Arquata del Tronto | La mostra personale dell’artista rumena Marinela Asavoaie, curata da Gloria Gradassi, s’inaugura domenica 23 luglio presso gli scavi archeologici del Palazzo dei Capitani.

Con il patrocinio del Comune di Ascoli Piceno e del Ministero per i Beni e le Attività culturali, s’inaugura, domenica 23 luglio alle 21, presso gli scavi archeologici di Palazzo dei Capitani ad Ascoli Piceno, la mostra Lupus in fabula, personale dell’artista rumena Marinela Asavoaie (1978), a cura di Gloria Gradassi. Radici storiche ed eventi contemporanei s’avvicinano in un cortocircuito tra epoche lontane, che l’artista Asavoaie mette in scena, evocando la memoria storica contenuta nello spazio, come radice comune nell’identità dei popoli europei.

Il progetto artistico è costruito sulla linea di confine tra utopia e realtà, mondi paralleli e intrecciati, tra la leggerezza poetica dell’immaginario infantile e la consapevolezza adulta della sua fragilità. Da questa frattura, che è la metafora di una frattura più grande, quella storica dei paesi postcomunisti, emerge la personalità forte di un’artista che sa appropriarsi di tutti i linguaggi dell’arte contemporanea. La mostra infatti è un progetto unitario che Asavoaie ha studiato per il suggestivo spazio degli scavi romani. Un’installazione visivo/sonora a cui si accompagna una performance, in cui voce e immagini formano un tessuto unico al quale le mura romane fanno da cassa di risonanza costituendone un elemento fondamentale. Asavoaie infatti interpreta lo spazio romano come culla culturale, passato comune di molti territori europei con destini diversi, che oggi nuovamente si confrontano dopo la caduta del comunismo. Dunque un riferimento lontano che metaforicamente rimanda al presente, e all’esperienza dell’artista che emigra da est a ovest portando con sé una cultura ed un’esperienza uniche.

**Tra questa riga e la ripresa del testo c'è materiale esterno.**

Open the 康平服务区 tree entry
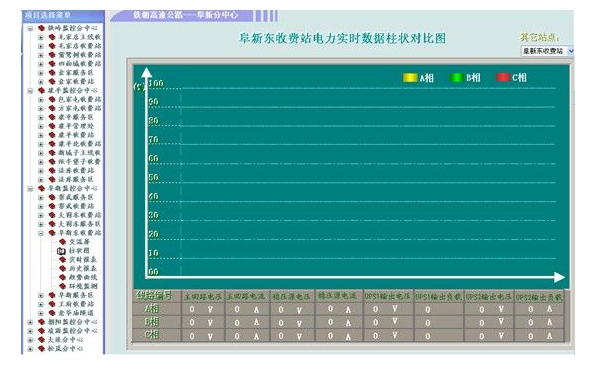This screenshot has height=368, width=598. coord(76,117)
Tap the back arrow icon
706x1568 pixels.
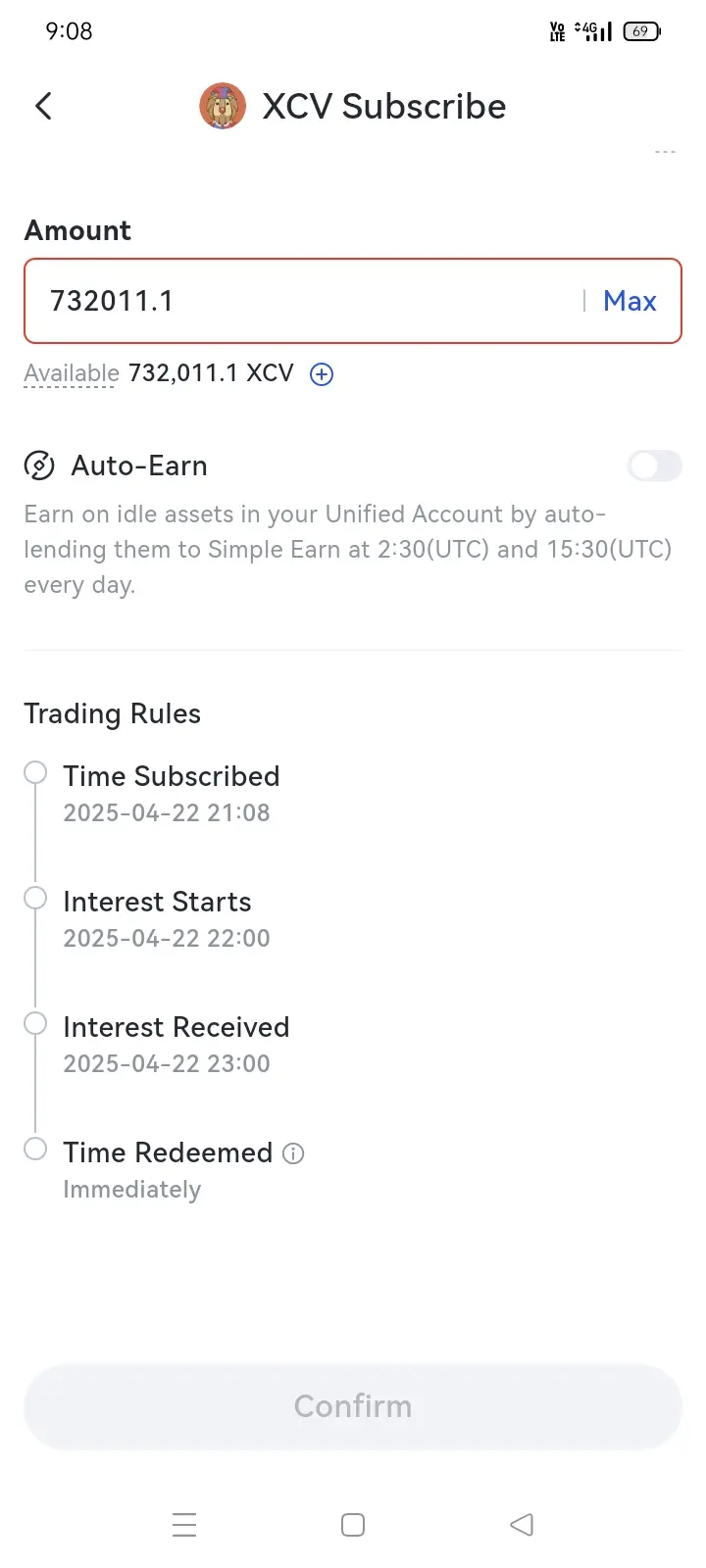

Il giorno dell’inaugurazione Marinela Asavoaie presenta la performance La donna eroina in cui racconta in modo emblematico la figura della donna nei regimi comunisti. Anche qui c’è una frattura, un momento di passaggio: quando la festa finisce e il matrimonio si è celebrato, la luce della candela si spegne, e la donna cambia ruolo, assume il suo posto, è soldato, lavoratore, ingranaggio di una macchina socio-culturale che si muove ad un ritmo stabilito.

Il racconto di Asavoaie è filtrato dalle tradizioni rumene, che l’artista recupera con orgoglio per preservarne la memoria di fronte ai cambiamenti che si stanno verificando nel rapporto con l’Ovest e con le prospettive globali. Di fronte all’esperienza della spersonalizzazione nel comunismo, di fronte alla difficoltà della condizione dell’emigrazione, Marinela Asavoaie racconta le favole del suo paese, in una sorta di rapporto di appartenenza/rifiuto nei confronti della sua patria e della sua storia, da evadere nella realtà, ma da raccontare come una fiaba, un patrimonio da portare con sé come una casa, un rifugio interiore. Le voci che si rincorrono nella spazio degli scavi archeologici sono come un abbraccio, una protezione, e ripetendosi all’infinito creano una sorta di barriera, un isolamento impermeabile che diventa una sorta di patria intima, ricreata poeticamente attraverso evocazioni.

Pur nella complessità del progetto le tecniche impiegate sono volutamente semplici e tradizionali, i materiali non rielaborati: il disegno, la pittura, la voce, la stoffa, evocano un quotidiano semplice, ed il lavoro manuale come patrimonio culturale. Asavoaie infatti ha realizzato con il suo intervento personale tutti gli elementi di questa mostra, dipingendo, disegnando, cucendo, raccontando, per delineare letteralmente con il suo corpo la propria identità artistica.